Toutefois, l’État continue à encourager l’agriculture biologique de “luxe”. Une bio industrielle, destinée prioritairement à l’export qui se fait au détriment de la petite paysannerie et exerce une pression sur les ressources naturelles. Le choix de l’agriculture bio s’inscrit dans le cadre d’une politique agricole exportatrice et exclusive dont les conséquences sur l’économie nationale et sur les ressources naturelles sont déviatrices.
Les choix et les orientations de la Tunisie ont été faits depuis les années 2000 (la première loi pour l’agriculture bio date de 1999) au profit d’une agriculture bio. La Tunisie occupe la première place en Afrique en termes de surfaces consacrées aux exploitations bio (336000 hectares de terre bio en 2018 selon la direction de l’agriculture biologique). Un système agricole basé sur la monoculture (absence de cultures variées au sein de la même parcelle) et totalement dépendant de l’irrigation en eau. Son seul objectif est d’atteindre une productivité maximale qui répond aux certifications et aux normes « bio » imposées par le marché européen.
L’absence d’une volonté et d’une stratégie nationale représente un handicap majeur face au développement de la permaculture en Tunisie. Il est primordial à ce qu’une prise de conscience nationale ait lieu sur les vertus et les bienfaits économiques et écologiques de la permaculture en tant qu’une approche alternative.
Quelques recommandations
Il est important de démocratiser la permaculture en Tunisie. Pour ce faire, il faudra mettre en place une politique nationale où gouvernement, agriculteurs et société civile joueront un rôle fédérateur à travers:
- L’ajustement de la politique agricole actuelle (par exemple, la conversion des surfaces bio en surfaces permacoles).
- Des campagnes de sensibilisation autour des principes et pratiques de la permaculture.
- Des systèmes de formation en permaculture. Des cours doivent être dispensés dans les établissements d’enseignement (par exemple, introduction de la permaculture dans les cursus).

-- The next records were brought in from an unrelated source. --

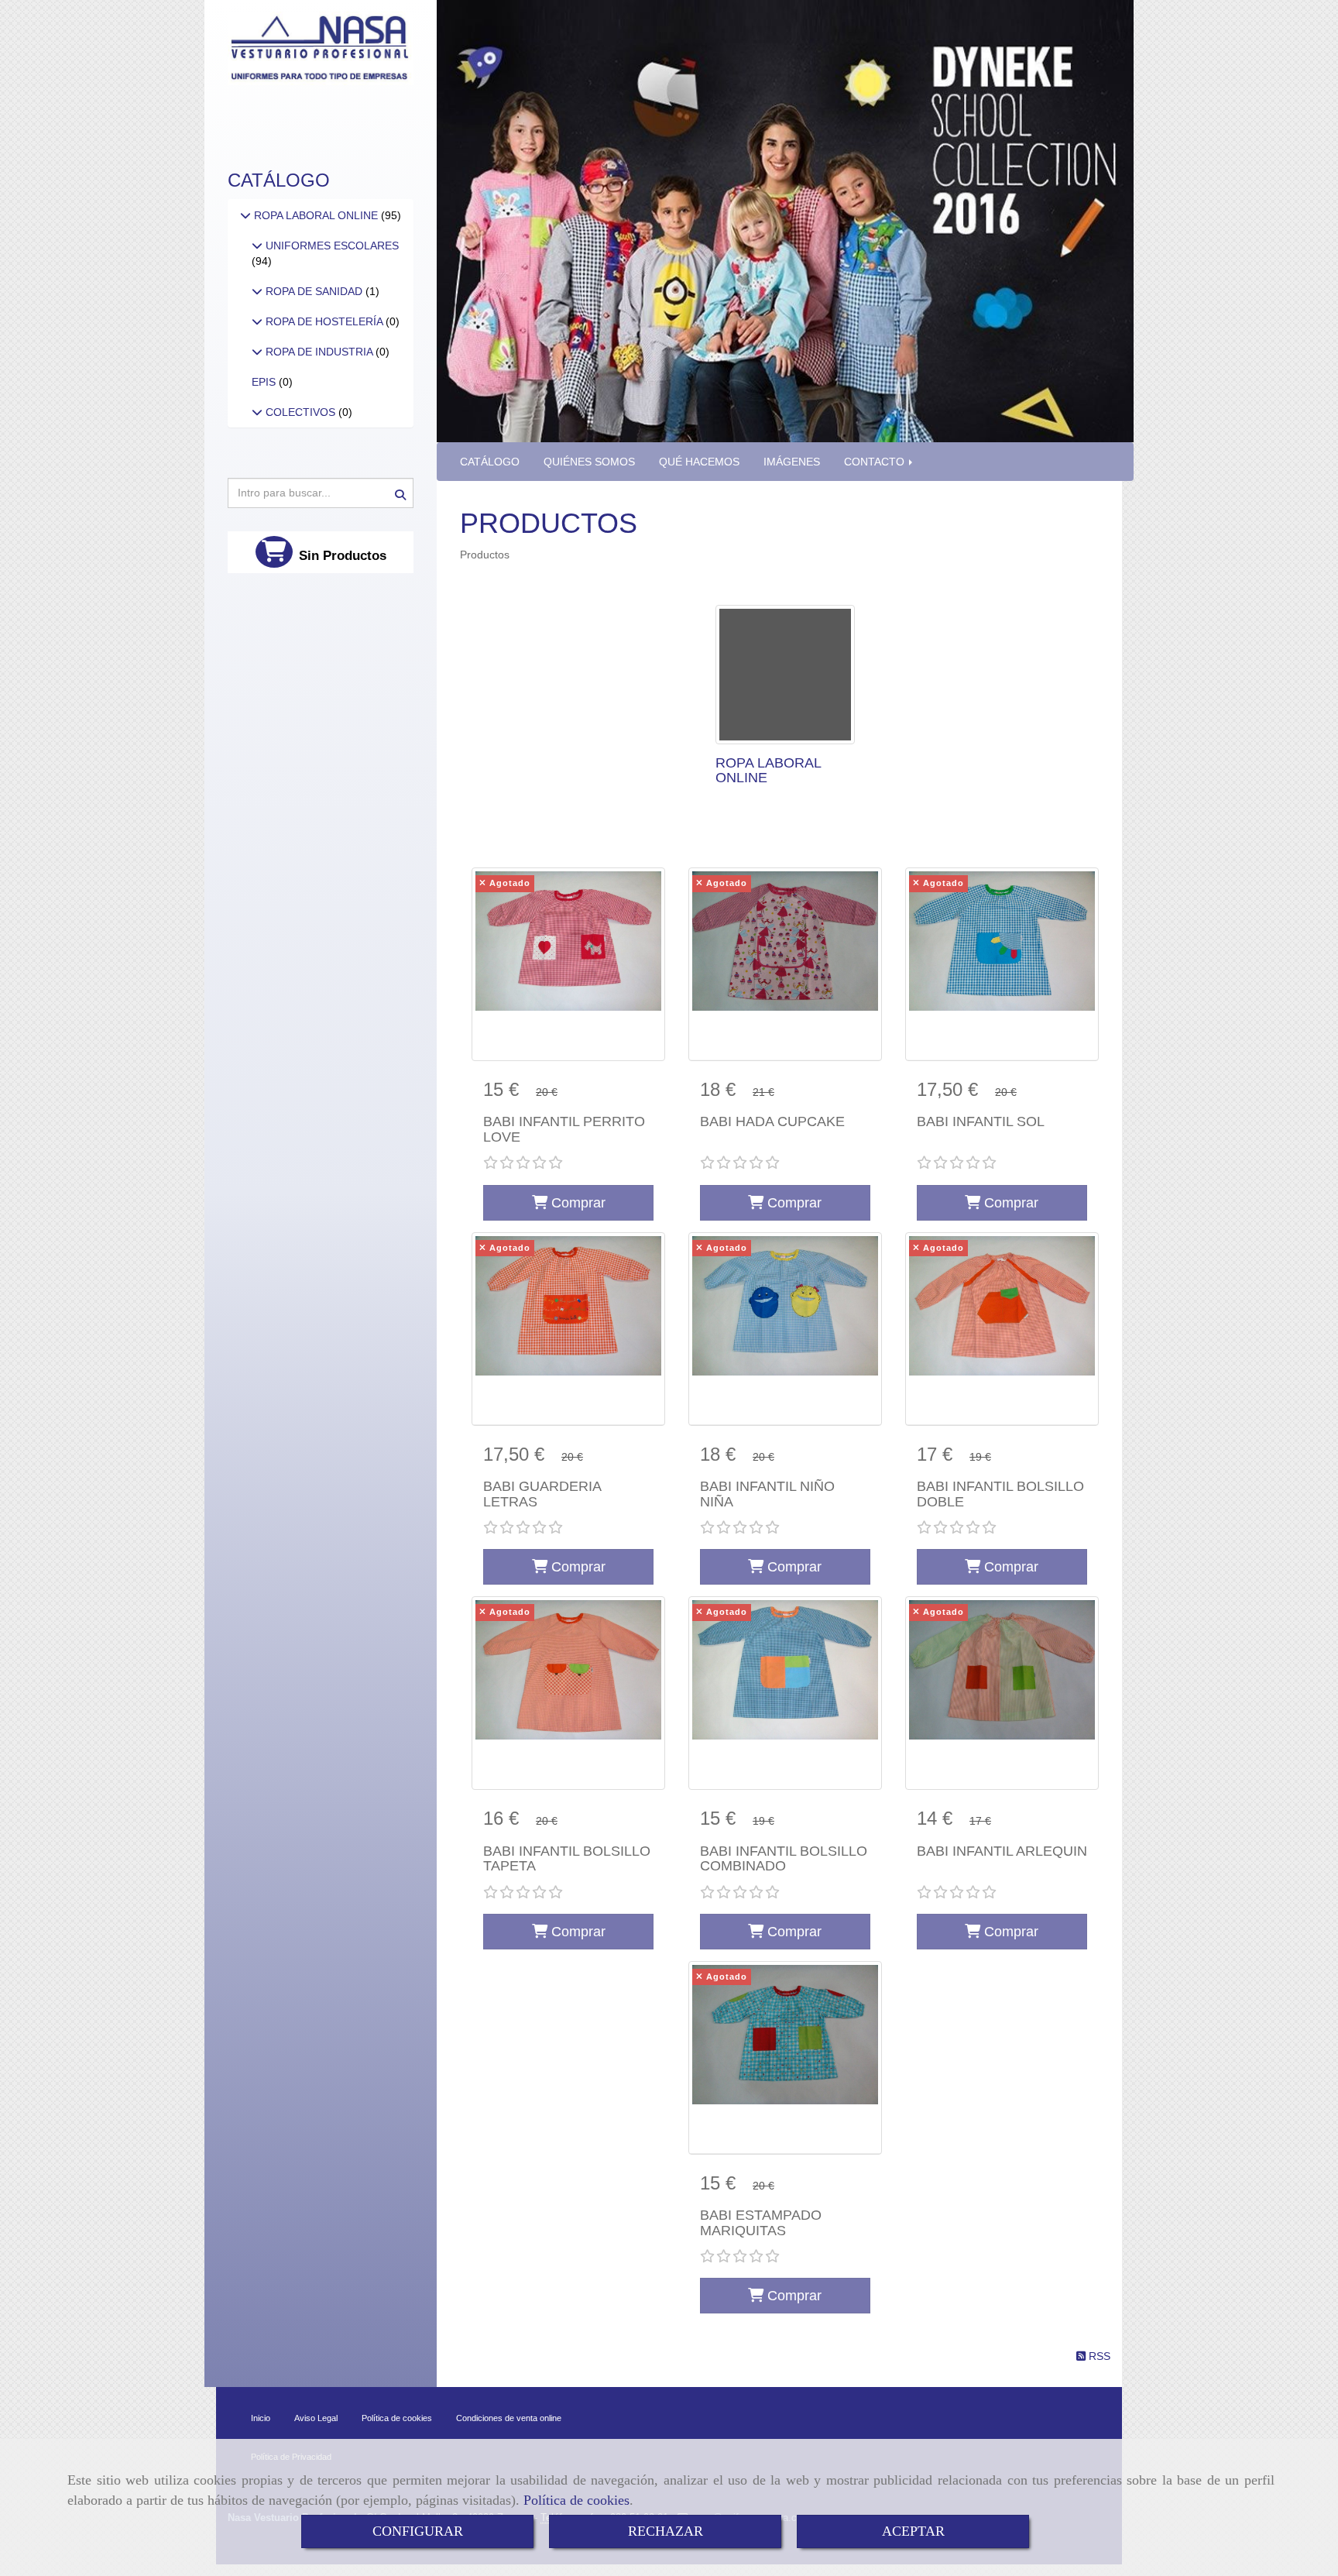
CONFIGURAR (417, 2531)
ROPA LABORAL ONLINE (768, 770)
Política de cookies (576, 2500)
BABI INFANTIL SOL (981, 1121)
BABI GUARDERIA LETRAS (542, 1494)
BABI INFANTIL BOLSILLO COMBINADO (783, 1858)
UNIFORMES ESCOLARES (330, 245)
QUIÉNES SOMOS (589, 461)
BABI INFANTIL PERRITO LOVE (564, 1129)
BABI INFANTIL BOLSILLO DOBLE (1000, 1494)
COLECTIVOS (300, 412)
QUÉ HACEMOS (699, 461)
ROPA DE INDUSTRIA (319, 351)
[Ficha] (568, 964)
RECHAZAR (665, 2531)
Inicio (260, 2418)
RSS (1098, 2356)
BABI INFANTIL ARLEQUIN (1002, 1851)
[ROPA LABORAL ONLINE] (785, 674)
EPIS (265, 382)
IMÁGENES (791, 461)
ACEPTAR (913, 2531)
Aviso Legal (316, 2418)
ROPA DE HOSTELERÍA (324, 321)
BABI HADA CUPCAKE (772, 1121)
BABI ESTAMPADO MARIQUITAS (761, 2222)
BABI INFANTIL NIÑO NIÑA (767, 1494)
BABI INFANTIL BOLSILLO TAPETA (566, 1858)
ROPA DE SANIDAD (313, 291)
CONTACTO (875, 461)
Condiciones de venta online (508, 2418)
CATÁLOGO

- La création d’un Institut de Permaculture comme c’est le cas dans plusieurs pays.
- Les exploitations existantes et les exploitations pilotes doivent recevoir les jeunes pour des ateliers d’initiation à la permaculture (permaculture appliquée).
- La création de centres urbains pour la permaculture (périurbain).
- Des systèmes de subventions et d’aide financière (crédits à taux zéro,…) foncière (attribution de petites surfaces et des micro-fermes) doivent être mis en place au profit des entrepreneurs en permaculture.
- Des initiatives et des programmes d’appui pour accompagner les permaculteurs dans leurs projets.
Pour conclure, la permaculture pourrait être une voie pour une agriculture responsable et inclusive. C’est une approche qui joint le bien-être humain au bien-être naturel. Comme le souligne Ferguson (2012) “La Permaculture c’est répondre aux besoins humains tout en améliorant la santé de l’écosystème ».